YANG PERLU DIKERJAKAN —
A) Dalam berita tentang aturan kesepakatan harga transfer (APA), sejak tanggal berapa PMK Nomor 22/PMK.03/2020 berlaku?
B) Tulis kelanjutan berita tentang aturan kesepakatan harga transfer (APA) mulai dari kalimat terakhirnya.

KUTIPAN DOKUMEN —
Reporter: Yusuf Imam Santoso | Editor: Khomarul Hidayat
KONTAN.CO.ID - JAKARTA. Direktorat Jenderal (Ditjen) Pajak Kementerian Keuangan (Kemenkeu) telah mengatur ulang pelaksanaan kesepakatan harga transfer atau advance pricing agreement (APA). Aturan baru ini dinilai dapat menjadi solusi sengketa perpajakan internasional.
Beleid tersebut tertuang dalam Peraturan Menteri Keuangan Nomor 22/PMK.03/2020 tentang Tata Cara Pelaksanaan Kesepakatan Harga Transfer atau Advance Pricing Agreement (APA). Aturan ini mulai berlaku sejak tanggal 18 Maret 2020.
Latar belakang terbitnya PMK tersebut bahwa dalam aturan sebelumnya PMK nomor 7/PMK.03/2015 tentang Tata Cara Pembentukan dan Pelaksanaan Kesepakatan Harga Transfer, belum sepenuhnya memenuhi standar minimum dalam Base Erosion and Profir Shifting (BEPS) Action Plan 14 mengenai penyelesaian sengketa perpajakan internasional yang efektif.
Baca Juga: Ditjen Pajak: Prosedur permohonan kesepakatan harga transfer (APA) kini lebih mudah
Aturan lama juga dinilai belum dapat memberikan kepastian hukum terutama terkait penentuan harga transfer, prosedur, jangka waktu, dan tindak lanjut permohonan pelaksanaan kesepakatan harga transfer.
Direktur Perpajakan Internasional Ditjen Pajak Kemenkeu John Hutagaol mengatakan, tujuan dikeluarkannya PMK Nomor 22/PMK.03/2020 untuk memenuhi salah satu standar minimum dalam BEPS Action Plan 14 dengan mengatur ketentuan mengenai roll-back. Di PMK nomor 7/PMK.03/2015 belum memuat ketentuan mengenai roll-back, yaitu pemberlakuan APA untuk tahun pajak sebelum periode APA.

DATA —
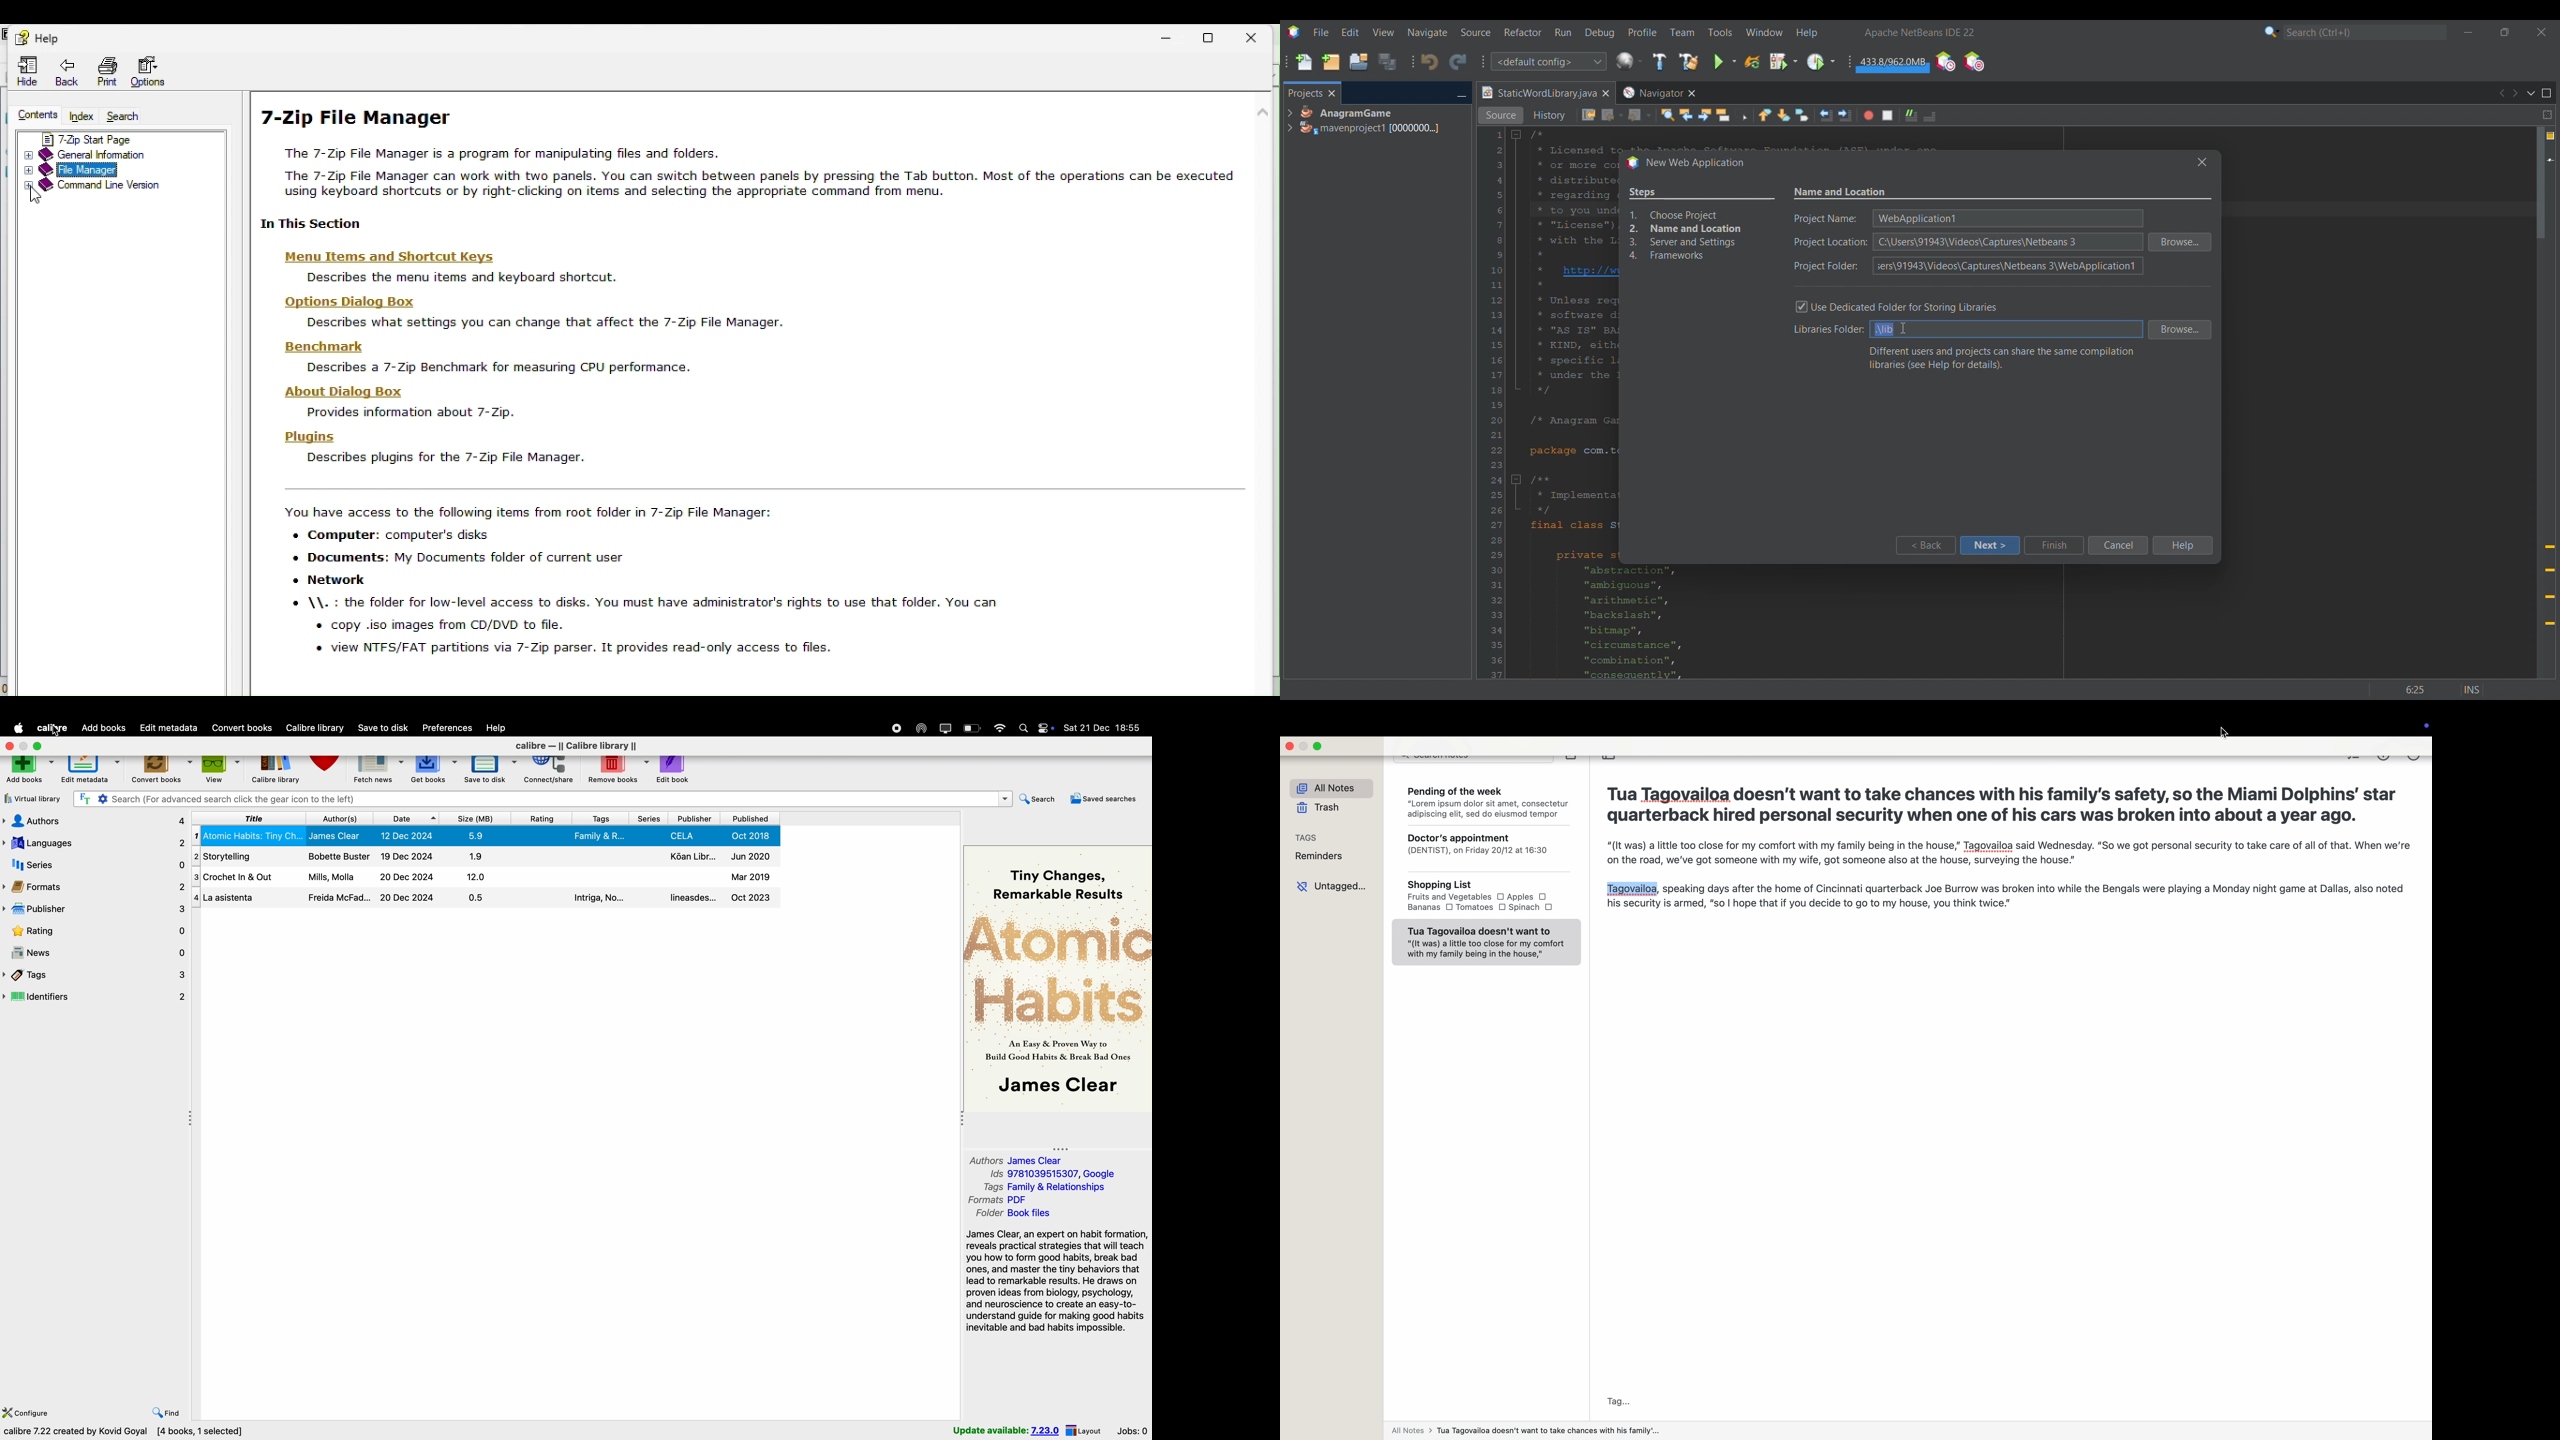  Describe the element at coordinates (490, 771) in the screenshot. I see `save to disk` at that location.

HASIL TIAP TUGAS —
A) Sejak 18 Maret 2020.

B)
“Padahal, adanya ketentuan mengenai roll-back merupakan salah satu standar minimum dalam BEPS Action Plan 14, di mana Indonesia sebagai negara G-20 telah berkomitmen untuk melaksanakan prinsip-prinsip di dalam proyek BEPS tersebut,” kata John kepada Kontan.co.id, Sabtu (28/3).
Roll-back merupakan pengaturan pemberlakuan kesepakatan dalam APA untuk tahun-tahun pajak sebelum periode APA. Misalnya, periode APA adalah tahun 2021 sampai dengan 2025. Dengan pemberlakuan roll-back, kesepakatan APA diberlakukan untuk tahun pajak sebelum 2021 dengan persyaratan tertentu.
Roll-back diajukan wajib pajak dalam hal fakta dan kondisi transaksi afiliasi tidak berbeda secara material dengan fakta dan kondisi yang telah disepakati dalam APA. Belum daluwarsa penetapan APA. Belum diterbitkan Surat Ketetapan Pajak (SKP) Pajak Penghasilan (PPh) Badan. Serta, tidak sedang dilakukan penyidikan tindak pidana atau sedang menjalani pidana di bidang perpajakan.
Baca Juga: Batas waktu diperpanjang, realisasi laporan SPT Tahunan turun 9,67%
John menambahkan, beleid tersebut dapatmeningkatkan kepastian hukum sistem perpajakan internasional dalam hal tiga hal.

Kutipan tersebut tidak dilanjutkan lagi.